• [Task directions]
All lines from the one containing "Viewport: 1024px width, 591px height." to the end of the material are to be given again exactly; leave out every line before it.
[Start of Attachment]
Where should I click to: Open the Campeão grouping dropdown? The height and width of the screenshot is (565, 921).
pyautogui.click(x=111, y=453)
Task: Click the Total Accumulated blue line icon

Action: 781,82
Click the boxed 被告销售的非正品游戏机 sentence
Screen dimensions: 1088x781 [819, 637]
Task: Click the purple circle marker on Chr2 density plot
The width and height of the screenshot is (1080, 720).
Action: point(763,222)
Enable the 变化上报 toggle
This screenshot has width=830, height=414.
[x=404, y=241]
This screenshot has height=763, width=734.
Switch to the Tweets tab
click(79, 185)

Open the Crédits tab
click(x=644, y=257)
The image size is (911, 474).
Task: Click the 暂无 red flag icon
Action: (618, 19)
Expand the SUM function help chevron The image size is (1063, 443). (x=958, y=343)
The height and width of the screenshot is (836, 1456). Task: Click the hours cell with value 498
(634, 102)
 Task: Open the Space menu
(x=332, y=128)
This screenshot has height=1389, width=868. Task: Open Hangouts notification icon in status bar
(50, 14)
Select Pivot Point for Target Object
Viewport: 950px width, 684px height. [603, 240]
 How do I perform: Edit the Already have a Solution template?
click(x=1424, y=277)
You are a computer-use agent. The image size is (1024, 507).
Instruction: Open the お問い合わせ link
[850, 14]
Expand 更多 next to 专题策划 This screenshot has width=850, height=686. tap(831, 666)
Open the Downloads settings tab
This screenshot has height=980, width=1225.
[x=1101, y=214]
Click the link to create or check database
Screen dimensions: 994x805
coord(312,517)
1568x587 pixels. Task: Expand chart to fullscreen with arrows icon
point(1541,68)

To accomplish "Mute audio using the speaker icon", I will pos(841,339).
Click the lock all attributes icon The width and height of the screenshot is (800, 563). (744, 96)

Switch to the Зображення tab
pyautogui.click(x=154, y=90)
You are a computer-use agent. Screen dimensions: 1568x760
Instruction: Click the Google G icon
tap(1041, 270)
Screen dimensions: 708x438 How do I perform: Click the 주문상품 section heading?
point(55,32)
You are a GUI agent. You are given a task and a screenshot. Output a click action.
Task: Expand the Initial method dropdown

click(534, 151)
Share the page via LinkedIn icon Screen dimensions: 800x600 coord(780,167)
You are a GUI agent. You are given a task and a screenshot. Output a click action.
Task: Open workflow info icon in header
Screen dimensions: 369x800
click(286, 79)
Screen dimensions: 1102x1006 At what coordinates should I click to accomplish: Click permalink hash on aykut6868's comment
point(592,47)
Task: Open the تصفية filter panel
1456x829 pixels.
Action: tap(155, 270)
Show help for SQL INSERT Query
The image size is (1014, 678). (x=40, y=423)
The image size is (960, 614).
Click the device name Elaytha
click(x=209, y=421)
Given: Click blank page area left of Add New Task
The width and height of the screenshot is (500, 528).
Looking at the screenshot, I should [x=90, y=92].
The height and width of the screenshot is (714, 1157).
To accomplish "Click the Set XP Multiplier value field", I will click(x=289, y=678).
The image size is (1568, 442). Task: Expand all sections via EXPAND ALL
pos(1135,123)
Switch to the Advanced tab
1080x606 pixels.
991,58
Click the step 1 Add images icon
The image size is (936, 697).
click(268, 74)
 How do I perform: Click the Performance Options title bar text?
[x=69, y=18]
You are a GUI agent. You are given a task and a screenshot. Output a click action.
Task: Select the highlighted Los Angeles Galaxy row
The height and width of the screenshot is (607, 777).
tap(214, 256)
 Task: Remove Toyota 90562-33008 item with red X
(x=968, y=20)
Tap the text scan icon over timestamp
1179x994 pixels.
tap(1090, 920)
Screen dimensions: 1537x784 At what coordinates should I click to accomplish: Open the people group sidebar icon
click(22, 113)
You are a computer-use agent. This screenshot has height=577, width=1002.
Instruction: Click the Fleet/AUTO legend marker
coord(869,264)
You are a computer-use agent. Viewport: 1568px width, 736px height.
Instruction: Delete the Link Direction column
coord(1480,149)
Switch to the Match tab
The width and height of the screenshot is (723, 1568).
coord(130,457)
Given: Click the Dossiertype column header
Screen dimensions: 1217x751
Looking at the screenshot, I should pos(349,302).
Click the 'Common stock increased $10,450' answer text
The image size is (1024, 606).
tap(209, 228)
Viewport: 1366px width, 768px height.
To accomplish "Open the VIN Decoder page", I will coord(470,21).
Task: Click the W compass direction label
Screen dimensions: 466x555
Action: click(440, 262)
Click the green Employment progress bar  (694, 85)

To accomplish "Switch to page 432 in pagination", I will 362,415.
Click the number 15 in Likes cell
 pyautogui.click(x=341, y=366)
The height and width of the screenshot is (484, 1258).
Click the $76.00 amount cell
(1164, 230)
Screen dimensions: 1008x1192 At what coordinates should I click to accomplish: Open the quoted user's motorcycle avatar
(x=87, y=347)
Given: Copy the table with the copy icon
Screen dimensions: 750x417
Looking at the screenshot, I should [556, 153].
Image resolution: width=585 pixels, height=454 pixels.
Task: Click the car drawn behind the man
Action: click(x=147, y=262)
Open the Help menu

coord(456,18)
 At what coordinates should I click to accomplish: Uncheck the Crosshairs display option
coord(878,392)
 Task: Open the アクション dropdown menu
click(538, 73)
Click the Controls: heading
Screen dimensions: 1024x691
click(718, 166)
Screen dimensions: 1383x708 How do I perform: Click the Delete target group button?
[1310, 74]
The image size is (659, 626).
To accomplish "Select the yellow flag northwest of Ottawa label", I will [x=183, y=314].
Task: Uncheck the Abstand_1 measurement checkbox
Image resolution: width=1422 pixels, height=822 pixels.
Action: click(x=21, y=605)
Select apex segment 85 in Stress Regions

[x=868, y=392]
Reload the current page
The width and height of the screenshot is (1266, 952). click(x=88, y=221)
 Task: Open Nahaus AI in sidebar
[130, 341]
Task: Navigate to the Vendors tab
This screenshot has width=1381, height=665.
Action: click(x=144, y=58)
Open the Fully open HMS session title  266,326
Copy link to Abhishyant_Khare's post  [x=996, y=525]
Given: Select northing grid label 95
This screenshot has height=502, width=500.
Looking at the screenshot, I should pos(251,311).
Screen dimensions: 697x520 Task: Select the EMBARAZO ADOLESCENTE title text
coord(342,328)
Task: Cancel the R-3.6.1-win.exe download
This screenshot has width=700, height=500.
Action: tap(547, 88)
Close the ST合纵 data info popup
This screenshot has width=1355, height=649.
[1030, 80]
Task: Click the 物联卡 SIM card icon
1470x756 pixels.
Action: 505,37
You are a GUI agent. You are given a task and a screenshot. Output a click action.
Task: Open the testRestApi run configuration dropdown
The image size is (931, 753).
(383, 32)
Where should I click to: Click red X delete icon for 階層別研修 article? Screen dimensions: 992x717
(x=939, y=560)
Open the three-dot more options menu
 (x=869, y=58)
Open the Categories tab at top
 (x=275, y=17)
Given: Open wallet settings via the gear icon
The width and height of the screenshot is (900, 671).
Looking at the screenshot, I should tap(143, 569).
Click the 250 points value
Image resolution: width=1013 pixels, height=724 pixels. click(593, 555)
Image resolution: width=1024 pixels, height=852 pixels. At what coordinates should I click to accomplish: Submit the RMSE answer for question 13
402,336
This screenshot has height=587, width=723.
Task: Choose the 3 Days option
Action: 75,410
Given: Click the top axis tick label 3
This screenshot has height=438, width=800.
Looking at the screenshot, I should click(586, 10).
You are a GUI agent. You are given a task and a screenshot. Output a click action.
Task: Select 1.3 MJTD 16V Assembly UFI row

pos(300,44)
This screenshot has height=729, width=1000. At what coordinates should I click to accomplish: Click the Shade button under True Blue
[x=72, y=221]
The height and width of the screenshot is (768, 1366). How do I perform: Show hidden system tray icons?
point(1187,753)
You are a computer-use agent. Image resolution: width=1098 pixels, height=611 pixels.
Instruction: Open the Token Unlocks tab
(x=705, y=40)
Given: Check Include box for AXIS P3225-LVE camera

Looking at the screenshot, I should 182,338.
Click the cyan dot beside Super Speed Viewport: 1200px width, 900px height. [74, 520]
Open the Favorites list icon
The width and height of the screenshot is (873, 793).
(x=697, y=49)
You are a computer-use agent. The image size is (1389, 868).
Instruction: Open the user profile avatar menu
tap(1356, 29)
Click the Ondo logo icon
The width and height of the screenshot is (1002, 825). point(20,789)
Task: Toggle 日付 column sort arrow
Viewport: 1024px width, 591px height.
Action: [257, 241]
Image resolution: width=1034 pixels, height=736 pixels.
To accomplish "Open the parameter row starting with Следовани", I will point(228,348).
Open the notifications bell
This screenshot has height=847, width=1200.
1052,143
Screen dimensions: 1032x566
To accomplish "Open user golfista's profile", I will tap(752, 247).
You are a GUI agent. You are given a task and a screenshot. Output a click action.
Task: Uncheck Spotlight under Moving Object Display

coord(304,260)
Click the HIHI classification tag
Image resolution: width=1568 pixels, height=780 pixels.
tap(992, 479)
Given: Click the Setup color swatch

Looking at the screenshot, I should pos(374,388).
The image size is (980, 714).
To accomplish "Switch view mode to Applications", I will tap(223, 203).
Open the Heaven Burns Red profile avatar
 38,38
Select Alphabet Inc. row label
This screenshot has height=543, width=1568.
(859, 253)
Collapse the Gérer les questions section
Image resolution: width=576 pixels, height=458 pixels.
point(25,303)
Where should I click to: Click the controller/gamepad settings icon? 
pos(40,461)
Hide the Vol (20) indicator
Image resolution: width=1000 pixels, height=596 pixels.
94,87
[End of Attachment]
• [Reply]
Viewport: 1024px width, 591px height.
Action: [257, 241]
Image resolution: width=1034 pixels, height=736 pixels.
To accomplish "Open the parameter row starting with Следовани", I will point(228,348).
Open the notifications bell
This screenshot has height=847, width=1200.
1052,143
Screen dimensions: 1032x566
To accomplish "Open user golfista's profile", I will tap(752, 247).
You are a GUI agent. You are given a task and a screenshot. Output a click action.
Task: Uncheck Spotlight under Moving Object Display

coord(304,260)
Click the HIHI classification tag
Image resolution: width=1568 pixels, height=780 pixels.
tap(992, 479)
Given: Click the Setup color swatch

Looking at the screenshot, I should pos(374,388).
The image size is (980, 714).
To accomplish "Switch view mode to Applications", I will tap(223, 203).
Open the Heaven Burns Red profile avatar
 38,38
Select Alphabet Inc. row label
This screenshot has height=543, width=1568.
(859, 253)
Collapse the Gérer les questions section
Image resolution: width=576 pixels, height=458 pixels.
point(25,303)
Where should I click to: Click the controller/gamepad settings icon? 
pos(40,461)
Hide the Vol (20) indicator
Image resolution: width=1000 pixels, height=596 pixels.
94,87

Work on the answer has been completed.